For anyone interested, I wrote a short piece for the UK's MacUser magazine (published a few weeks ago) about this:
Adam Banks' editorial captured an important point of successful innovation - knowing when to say no. Not saying no leads to a softening of focus, 'mission creep' and eventually to products and services which fall short of expectations and disappoint. Microsoft Office is a good examp[e of a product which, in trying to please all of the people all of the time, ends up pleasing none of them - serviceable yes, pleasing no.
Apple was, is and continues to be a visionary company which, as Adam Banks pointed out, absolutely means knowing when to say no. But saying no is a very close bedfellow indeed of hubris - the ever present danger of losing touch with the real needs and desires of the people who use your products (does anyone remember the Dyson washing machine?). For the last 30 years as an Apple user, I've rolled along with their vision and when, quite rarely, I've been bemused by some aspect of this or that new product, I've told myself that there must be millions of users for whom whatever it is is a compelling useful addition.

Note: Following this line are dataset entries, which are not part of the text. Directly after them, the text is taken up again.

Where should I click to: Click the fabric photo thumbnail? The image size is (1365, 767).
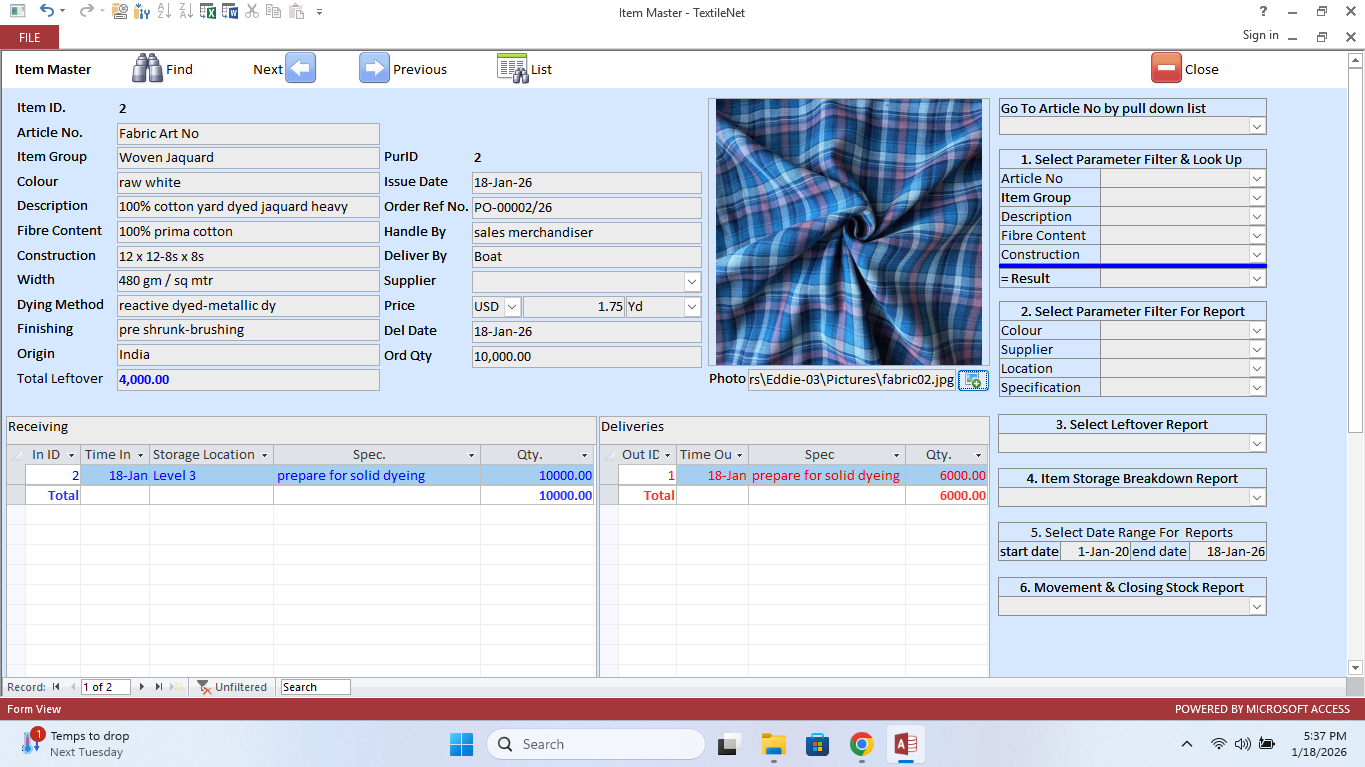[848, 232]
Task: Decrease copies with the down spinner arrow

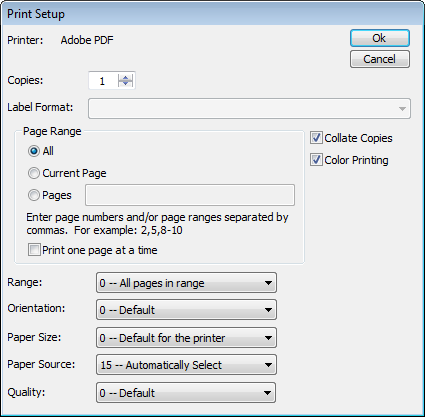Action: coord(126,84)
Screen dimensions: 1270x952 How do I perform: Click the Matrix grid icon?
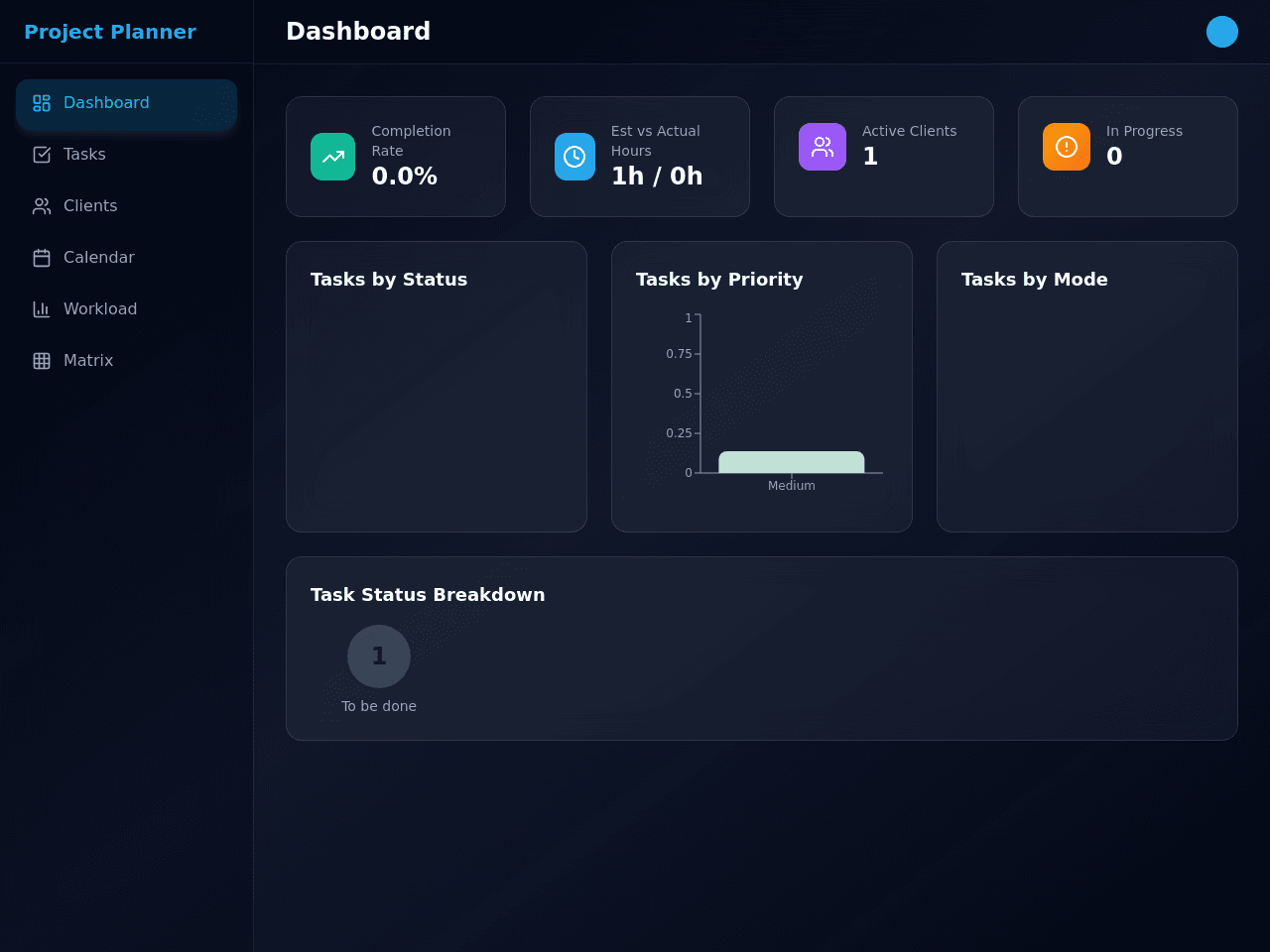[42, 361]
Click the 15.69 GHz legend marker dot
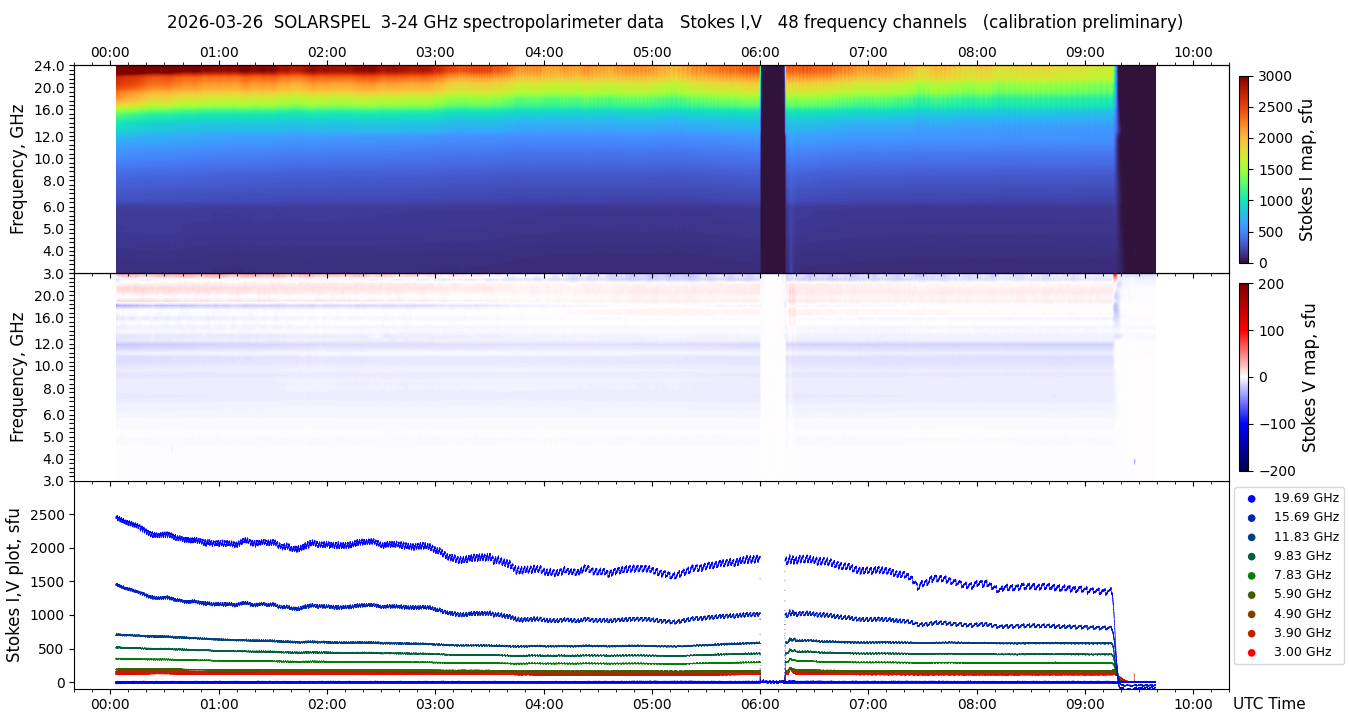 coord(1251,517)
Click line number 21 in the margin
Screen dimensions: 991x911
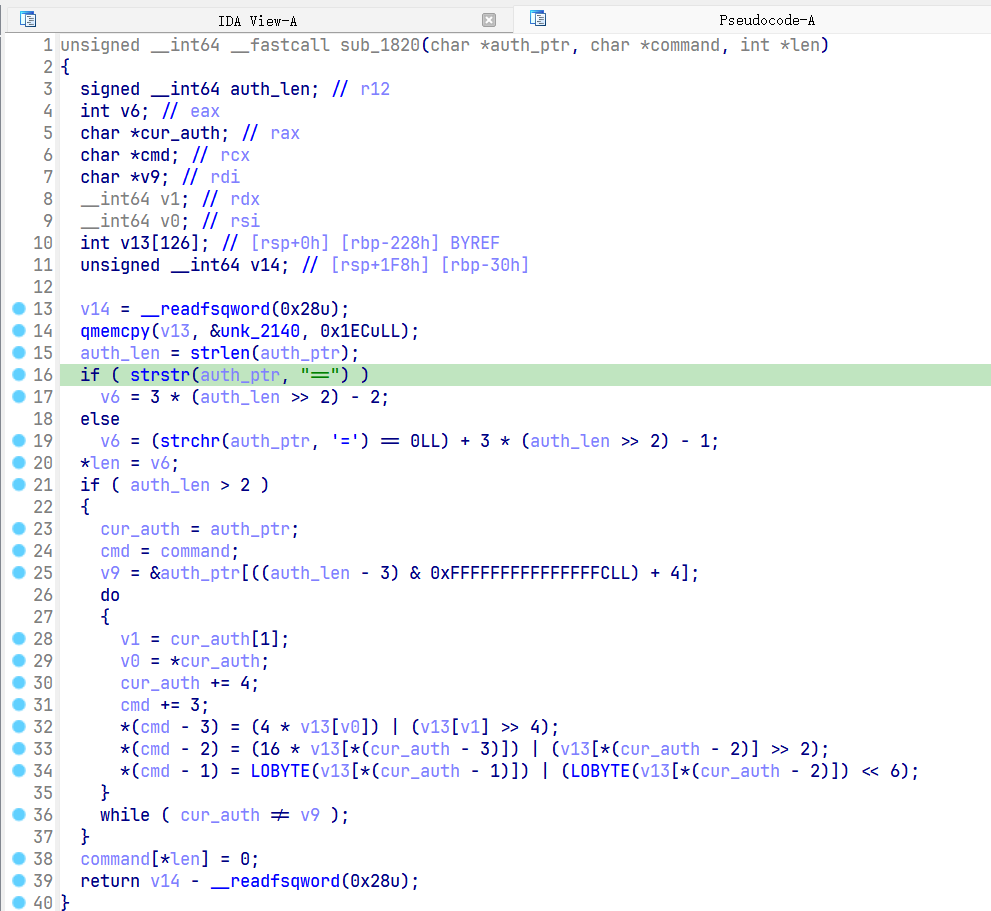(42, 485)
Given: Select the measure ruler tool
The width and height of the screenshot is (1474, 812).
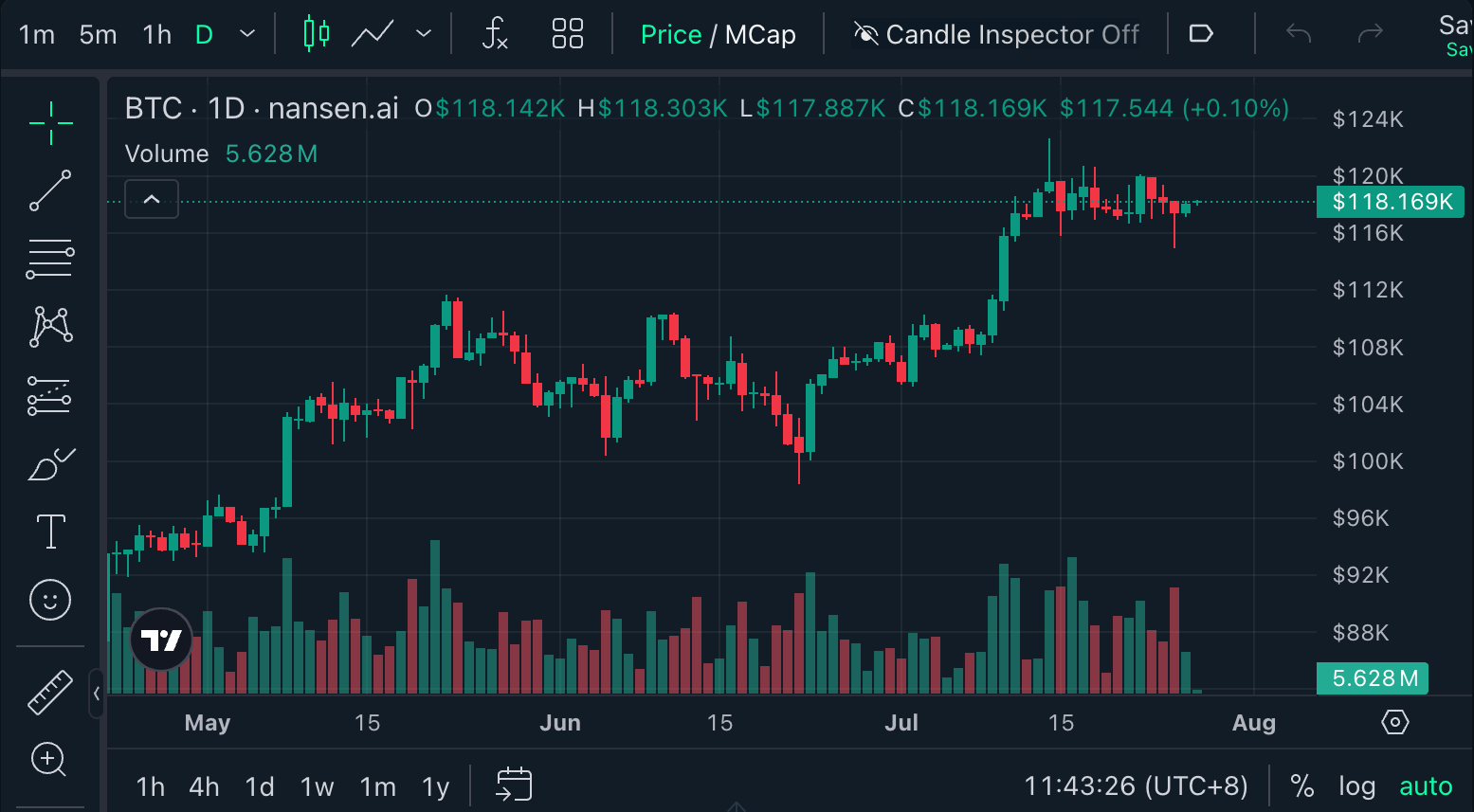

Which brings me to the new iWork, also reviewed in the last edition. It's predecessor (iWork 09) attempted to overturn 30 years of deeply embedded human behaviour by removing the Save As option. Ah well, I told myself, there must be loads of people who are new to all this and for whom this autosave function is a lifesaver - hilariously, in practice, Keynote crashes more frequently as a result of this feature, which it never did before, thereby making the function useful.
But now, there is a serious whiff of hubris about the new release of iWork (reviewed in the same edition). Tom Gorham omits to mention a serious loss to Keynote - that the Presenter Notes field cannot be enlarged or changed (https://discussions.apple.com/thread/5467879?start=0&tstart=0). If, as is suggested, this is one of a few things which have fallen away in pursuit of a common iOS/Mac platform, where people can work on an iCloud based document simultaneously, then hubris is definitely settling in . . . I don't know anyone who does this, but then maybe there are a few in the corporate corridors of Apple who do. Creating and giving presentations is, by and large, a solo activity - it's people like me (a designer), it's teachers and lecturers, it's business folk - most of whom wouldn't dream of giving a presentation via an iPad, still less work simultaneously with colleagues via iCloud (view yes. Change? You must be joking!)
And many of these people have, over many years, got used to the brilliant Presenter View (with its ability for a big viewable typeface visible from 15 feet) as an aide-memoir in the delivery of a presentation. And I'm pretty sure that even Steve Jobs had the odd note in front of him on those stage front monitors. All now gone!
Function sacrificed on the altar of . . . what exactly? Smells like hubris to me!